Their common thread with search/phone/in-car shifts is still the same framework: from information to action, from tool to workflow.

8) The Most Painful Contrast: Capability Explodes, but Commercial Closure Is Still Missing at Scale

In 2025, MIT-related research was widely cited in the media as “95% of GenAI pilots failed to produce measurable ROI,” with the causes pointing to integration, priority mismatch, and organizational friction.

1) Enterprise context is genuinely hard: RAG alone won’t save you

Enterprise context is not a knowledge base—it’s a living system: permissions, responsibility chains, exception processes, inconsistent definitions, legacy systems, and tacit rules. Many failures aren’t “the model can’t answer,” but “the system doesn’t know which path to follow, which interface to call, or who must sign off.”

2) Organizational friction is equally hard—and often more decisive than tech

Even if context can be engineered, enterprises may still resist letting agents take over: compliance/security/procurement/legal/IT gates can grind demos into molasses. Add KPI risk, reputational risk, and dependence on legacy workflows.

So the confusion remains: is context engineering still insufficient, or is it organizational inertia and human barriers? The more accurate answer now is: both, compounded. And in the next few years, the latter (organizational friction) may be even more decisive for deployment speed.

My own view: commercial closure won’t arrive simply by waiting for stronger models. It requires turning agents into deliverable systems through three conditions:

Verifiable (metrics and replay)
Accountable (responsibility chains and permissions)
Embeddable (fits into existing workflows)

Closing: 2025 Is the Eve of AGI

AGI won’t arrive as a single thunderclap. It arrives when entry points are taken over by agents—and suddenly the old way of operating the world feels clumsy, expensive, and unsustainable.

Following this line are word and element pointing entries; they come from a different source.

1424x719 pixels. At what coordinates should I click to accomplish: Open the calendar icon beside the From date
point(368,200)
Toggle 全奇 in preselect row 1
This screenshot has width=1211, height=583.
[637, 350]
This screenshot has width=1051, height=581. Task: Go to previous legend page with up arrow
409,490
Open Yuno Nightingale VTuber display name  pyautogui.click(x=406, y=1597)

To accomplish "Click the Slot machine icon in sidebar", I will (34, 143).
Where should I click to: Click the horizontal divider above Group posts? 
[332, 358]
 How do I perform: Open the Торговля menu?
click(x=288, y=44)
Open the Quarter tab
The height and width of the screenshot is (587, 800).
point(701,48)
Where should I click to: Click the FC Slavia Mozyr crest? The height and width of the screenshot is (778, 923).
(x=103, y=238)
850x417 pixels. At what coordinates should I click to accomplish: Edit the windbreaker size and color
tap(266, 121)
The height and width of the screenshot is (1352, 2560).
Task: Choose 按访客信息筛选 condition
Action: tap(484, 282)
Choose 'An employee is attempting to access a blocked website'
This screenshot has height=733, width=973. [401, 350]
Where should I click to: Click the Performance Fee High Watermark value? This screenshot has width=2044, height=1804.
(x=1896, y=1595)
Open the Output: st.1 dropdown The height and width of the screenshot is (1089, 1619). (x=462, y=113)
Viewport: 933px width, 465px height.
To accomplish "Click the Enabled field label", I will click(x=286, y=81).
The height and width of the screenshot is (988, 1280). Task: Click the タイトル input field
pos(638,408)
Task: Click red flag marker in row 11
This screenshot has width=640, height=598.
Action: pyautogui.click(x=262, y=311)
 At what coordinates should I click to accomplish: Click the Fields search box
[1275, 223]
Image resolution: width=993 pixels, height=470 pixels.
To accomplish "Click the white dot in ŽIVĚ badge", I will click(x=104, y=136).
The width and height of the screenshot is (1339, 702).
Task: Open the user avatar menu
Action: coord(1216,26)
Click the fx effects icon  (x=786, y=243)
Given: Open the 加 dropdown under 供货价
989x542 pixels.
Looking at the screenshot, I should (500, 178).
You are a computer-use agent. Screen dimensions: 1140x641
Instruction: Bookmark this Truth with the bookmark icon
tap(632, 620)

What I see as deterministic after 2025:

Search is moving from links to answers-and-action, loosening the old traffic allocation logic.
Phones are moving from a collection of apps to OS-level agent orchestration; apps are redefined as callable services.
In-car systems are moving from single command execution to dynamic guide agents, and together with autonomous driving they form the early outline of a mobility agent.

Once these entry points solidify, even the question “Why is AI so hard to commercialize?” must be reframed: it’s not “do you have a model,” but “do you have a system.” Not “can you build it,” but “can you own responsibility, validate outcomes, and embed at scale.”